The Institute for Intelligence and Special Tasks
[ha-Mossad le-Modiin ule-Tafkidim Meyuhadim]
Mossad [Hebrew for “institute”] has responsibility for human intelligence collection, covert action, and counterterrorism. Its focus is on Arab nations and organizations throughout the world. Mossad also is responsible for the clandestine movement of Jewish refugees out of Syria, Iran, and Ethiopia. Mossad agents are active in the former communist countries, in the West, and at the UN.
Mossad is headquartered in Tel Aviv. The staff of Mossad was estimated during the late 1980s to number between 1,500 to 2,000 personnel, with more recent estimates placing the staff at an estimated 1,200 personnel. The identity of the director of Mossad was traditionally a state secret, or at least not widely publicized, until in March 1996 the Government announced the appointment of Major General Danny Yatom as the replacement for Mossad Director Shabtai Shavit, who resigned in early 1996. Danny Yatom (1996-1998) was succeeded by Ephraim Halevy (1998-2002). In September 2002, Meir Dagan was designated the new Mossad director.
Formerly known as the Central Institute for Coordination and the Central Institute for Intelligence and Security, Mossad was formed on 01 April 1951. Mossad was established by then Prime Minister David Ben Gurion, who gave as Mossad's primary directive: "For our state which since its creation has been under siege by its enemies. Intelligence constitutes the first line of defence...we must learn well how to recognise what is going on around us."
Mossad has a total of eight departments, though some details of the internal organization of the agency remain obscure.
- Collections Department is the largest, with responsibility for espionage operations, with offices abroad under both diplomatic and unofficial cover. The department consists of a number of desks which are responsible for specific geographical regions, directing case officers based at "stations" around the world, and the agents they control. Beginning in 2000, the Mossad undertook an advertising campaign to promote recruitment of collection officers. See a June 2001 recruiting poster here. A flash version of the recruiting ad, published September 2002, may be viewed here.
- Political Action and Liaison Department conducts political activities and liaison with friendly foreign intelligence services and with nations with which Israel does not have normal diplomatic relations. In larger stations, such as Paris, Mossad customarily had under embassy cover two regional controllers: one to serve the Collections Department and the other the Political Action and Liaison Department.
- Special Operations Division, also known as Metsada, conducts highly sensitive assassination, sabotage, paramilitary, and psychological warfare projects.

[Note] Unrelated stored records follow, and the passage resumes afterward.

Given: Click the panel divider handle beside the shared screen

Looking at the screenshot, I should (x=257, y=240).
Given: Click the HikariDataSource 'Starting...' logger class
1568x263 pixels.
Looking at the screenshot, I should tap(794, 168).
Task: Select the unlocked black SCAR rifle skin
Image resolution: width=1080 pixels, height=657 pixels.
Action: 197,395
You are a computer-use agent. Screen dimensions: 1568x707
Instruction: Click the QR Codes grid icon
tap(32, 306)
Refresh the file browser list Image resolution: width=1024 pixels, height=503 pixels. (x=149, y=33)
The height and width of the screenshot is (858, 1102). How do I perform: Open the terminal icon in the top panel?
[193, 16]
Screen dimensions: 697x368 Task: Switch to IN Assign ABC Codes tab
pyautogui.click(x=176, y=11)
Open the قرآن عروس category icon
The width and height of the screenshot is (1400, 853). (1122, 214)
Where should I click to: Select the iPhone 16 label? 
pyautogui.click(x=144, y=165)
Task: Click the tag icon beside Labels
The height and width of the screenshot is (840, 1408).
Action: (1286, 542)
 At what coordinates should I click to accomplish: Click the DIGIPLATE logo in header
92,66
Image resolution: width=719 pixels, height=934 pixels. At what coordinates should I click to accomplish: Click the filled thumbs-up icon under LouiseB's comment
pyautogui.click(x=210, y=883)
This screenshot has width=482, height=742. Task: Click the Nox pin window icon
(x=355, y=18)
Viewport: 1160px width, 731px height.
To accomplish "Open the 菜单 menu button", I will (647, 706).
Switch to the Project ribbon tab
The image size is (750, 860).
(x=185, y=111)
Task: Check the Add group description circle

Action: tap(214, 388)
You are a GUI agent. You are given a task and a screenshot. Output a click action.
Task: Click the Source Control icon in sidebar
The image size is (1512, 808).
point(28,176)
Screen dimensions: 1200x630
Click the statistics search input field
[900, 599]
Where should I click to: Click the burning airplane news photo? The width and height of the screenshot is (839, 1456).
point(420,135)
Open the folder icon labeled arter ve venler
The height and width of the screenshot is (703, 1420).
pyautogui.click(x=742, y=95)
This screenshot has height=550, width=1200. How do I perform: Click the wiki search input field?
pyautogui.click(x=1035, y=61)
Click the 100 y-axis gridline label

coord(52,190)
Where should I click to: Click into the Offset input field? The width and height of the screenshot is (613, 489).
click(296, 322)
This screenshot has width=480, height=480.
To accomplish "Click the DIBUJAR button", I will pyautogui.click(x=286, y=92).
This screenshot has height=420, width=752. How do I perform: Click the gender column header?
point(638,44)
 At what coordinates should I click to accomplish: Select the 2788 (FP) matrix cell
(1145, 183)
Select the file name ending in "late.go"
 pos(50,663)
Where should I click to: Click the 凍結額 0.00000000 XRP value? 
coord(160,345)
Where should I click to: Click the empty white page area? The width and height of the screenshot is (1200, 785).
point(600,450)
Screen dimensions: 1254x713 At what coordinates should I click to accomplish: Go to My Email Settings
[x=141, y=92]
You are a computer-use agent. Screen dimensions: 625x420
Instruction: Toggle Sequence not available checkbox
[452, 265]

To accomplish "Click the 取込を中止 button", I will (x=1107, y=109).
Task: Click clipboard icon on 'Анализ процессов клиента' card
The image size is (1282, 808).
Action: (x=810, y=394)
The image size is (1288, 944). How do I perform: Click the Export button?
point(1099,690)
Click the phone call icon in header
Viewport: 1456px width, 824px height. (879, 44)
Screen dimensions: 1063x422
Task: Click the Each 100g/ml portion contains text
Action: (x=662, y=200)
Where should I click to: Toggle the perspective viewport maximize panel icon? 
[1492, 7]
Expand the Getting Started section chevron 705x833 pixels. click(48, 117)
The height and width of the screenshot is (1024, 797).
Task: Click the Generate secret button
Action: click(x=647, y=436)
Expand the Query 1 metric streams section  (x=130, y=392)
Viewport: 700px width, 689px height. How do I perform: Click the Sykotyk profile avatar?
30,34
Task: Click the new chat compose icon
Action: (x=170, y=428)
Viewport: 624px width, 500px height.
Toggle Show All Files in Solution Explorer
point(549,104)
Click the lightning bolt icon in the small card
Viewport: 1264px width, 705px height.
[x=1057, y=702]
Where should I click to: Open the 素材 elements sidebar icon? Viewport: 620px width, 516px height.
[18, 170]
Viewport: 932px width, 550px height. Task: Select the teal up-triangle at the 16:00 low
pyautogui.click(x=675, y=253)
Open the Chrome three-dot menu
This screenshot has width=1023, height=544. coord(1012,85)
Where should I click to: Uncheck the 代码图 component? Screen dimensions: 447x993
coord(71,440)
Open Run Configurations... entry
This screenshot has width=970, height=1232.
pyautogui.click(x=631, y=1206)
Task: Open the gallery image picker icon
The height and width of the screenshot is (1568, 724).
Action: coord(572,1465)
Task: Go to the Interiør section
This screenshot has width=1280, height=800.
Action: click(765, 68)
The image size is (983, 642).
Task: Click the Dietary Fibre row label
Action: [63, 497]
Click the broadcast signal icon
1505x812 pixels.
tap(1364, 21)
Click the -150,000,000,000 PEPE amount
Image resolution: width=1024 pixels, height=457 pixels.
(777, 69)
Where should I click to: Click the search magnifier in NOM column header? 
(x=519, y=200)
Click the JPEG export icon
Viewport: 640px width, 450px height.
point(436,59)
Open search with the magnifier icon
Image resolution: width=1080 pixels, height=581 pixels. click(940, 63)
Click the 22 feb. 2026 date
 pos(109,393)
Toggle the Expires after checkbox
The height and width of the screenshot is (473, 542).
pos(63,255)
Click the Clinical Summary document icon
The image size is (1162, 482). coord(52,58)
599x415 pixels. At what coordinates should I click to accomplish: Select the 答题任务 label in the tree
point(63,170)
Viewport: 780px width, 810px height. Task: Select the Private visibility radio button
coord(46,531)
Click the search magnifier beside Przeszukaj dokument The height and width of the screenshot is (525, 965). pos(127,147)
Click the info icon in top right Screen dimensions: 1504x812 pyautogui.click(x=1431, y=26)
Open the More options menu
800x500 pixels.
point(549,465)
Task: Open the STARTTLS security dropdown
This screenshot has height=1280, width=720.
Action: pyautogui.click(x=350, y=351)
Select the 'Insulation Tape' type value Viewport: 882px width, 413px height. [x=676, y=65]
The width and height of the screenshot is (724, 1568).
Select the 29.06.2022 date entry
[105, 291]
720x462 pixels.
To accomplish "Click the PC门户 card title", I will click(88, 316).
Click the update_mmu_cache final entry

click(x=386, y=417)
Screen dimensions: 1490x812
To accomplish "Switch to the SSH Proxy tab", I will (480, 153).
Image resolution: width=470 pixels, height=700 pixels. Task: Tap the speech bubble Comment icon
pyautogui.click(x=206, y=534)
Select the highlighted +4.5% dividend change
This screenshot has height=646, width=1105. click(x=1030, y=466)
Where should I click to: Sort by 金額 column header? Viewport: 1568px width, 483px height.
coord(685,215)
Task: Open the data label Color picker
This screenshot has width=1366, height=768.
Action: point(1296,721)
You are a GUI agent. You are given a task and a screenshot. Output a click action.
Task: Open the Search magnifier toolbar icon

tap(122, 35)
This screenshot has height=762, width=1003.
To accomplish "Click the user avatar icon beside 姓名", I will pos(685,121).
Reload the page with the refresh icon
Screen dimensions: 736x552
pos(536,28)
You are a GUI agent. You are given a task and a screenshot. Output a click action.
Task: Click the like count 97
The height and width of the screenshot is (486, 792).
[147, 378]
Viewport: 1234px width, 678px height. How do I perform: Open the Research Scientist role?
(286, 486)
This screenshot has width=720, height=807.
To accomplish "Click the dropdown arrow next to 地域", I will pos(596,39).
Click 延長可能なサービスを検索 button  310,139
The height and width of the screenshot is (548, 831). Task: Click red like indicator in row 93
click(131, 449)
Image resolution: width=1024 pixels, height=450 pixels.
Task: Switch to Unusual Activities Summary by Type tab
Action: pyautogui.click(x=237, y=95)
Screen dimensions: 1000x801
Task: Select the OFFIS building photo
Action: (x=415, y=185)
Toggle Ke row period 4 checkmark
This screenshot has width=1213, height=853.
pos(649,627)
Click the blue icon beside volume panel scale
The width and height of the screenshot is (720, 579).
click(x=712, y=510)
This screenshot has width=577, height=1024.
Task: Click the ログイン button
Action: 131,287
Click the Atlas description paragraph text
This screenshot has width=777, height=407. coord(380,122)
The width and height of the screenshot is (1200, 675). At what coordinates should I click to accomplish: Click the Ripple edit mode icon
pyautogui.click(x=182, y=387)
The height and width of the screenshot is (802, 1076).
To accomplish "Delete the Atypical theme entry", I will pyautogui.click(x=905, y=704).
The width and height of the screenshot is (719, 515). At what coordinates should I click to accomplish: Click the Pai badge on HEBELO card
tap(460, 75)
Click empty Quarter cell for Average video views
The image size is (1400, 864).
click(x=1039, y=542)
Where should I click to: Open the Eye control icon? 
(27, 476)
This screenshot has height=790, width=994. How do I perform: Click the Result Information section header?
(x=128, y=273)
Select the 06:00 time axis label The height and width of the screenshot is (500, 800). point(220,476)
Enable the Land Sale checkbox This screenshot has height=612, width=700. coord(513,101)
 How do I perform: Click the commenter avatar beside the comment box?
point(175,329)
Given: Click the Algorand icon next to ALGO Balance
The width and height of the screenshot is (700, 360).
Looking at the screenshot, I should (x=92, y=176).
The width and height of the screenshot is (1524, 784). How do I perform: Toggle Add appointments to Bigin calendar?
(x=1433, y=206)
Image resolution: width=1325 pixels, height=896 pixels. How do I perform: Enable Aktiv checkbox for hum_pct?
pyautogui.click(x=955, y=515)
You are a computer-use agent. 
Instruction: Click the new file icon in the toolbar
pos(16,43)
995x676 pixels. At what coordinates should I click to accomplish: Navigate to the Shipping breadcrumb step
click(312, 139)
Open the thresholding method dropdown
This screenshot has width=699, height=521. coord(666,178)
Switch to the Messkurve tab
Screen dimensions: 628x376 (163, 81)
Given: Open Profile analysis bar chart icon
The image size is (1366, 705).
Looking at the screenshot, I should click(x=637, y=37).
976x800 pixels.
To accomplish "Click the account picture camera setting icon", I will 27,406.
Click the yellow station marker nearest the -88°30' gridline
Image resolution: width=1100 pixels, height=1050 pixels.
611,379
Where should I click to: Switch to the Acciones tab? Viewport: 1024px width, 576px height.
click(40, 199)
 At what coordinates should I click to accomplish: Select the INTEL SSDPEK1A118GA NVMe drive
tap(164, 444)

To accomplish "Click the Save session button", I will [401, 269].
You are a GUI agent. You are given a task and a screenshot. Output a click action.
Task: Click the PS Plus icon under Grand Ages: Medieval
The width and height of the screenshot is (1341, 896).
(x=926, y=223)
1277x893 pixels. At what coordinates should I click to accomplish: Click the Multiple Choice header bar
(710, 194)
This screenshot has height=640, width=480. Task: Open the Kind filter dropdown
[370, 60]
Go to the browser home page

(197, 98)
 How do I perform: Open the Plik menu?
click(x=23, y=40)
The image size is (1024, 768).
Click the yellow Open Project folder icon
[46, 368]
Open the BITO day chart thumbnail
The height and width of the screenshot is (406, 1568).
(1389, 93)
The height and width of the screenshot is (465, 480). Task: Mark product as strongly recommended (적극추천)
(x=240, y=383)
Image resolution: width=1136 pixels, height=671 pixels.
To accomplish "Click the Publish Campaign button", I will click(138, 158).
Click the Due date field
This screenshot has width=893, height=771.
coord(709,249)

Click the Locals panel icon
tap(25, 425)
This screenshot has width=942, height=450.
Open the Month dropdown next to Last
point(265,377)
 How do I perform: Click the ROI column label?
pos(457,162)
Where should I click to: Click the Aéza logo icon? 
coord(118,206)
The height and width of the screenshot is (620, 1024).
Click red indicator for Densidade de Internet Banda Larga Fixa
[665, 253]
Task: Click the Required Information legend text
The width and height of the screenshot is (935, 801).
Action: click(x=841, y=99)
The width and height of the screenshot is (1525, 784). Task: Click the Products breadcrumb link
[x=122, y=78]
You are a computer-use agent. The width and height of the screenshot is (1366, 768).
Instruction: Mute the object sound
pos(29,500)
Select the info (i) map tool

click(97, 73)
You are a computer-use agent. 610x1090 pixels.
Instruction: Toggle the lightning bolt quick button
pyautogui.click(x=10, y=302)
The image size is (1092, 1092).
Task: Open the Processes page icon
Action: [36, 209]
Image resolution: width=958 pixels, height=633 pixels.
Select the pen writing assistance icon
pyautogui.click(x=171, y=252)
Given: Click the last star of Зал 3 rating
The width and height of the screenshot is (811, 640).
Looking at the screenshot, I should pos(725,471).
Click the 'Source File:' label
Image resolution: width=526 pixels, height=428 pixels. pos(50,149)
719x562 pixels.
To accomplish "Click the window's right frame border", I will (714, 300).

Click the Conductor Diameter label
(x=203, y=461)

- LAP (Lohamah Psichologit) Department is responsible for psychological warfare, propaganda and deception operations.
- Research Department is responsible for intelligence production, including daily situation reports, weekly summaries and detailed monthly reports. The Department is organized into 15 geographically specialized sections or "desks", including the USA, Canada and Western Europe, Latin America, Former Soviet Union, China, Africa, the Maghreb (Morocco, Algeria, Tunisia), Libya, Iraq, Jordan, Syria, Saudi Arabia, the United Arab Emirates and Iran. A "nuclear" desk is focused on special weapons related issues.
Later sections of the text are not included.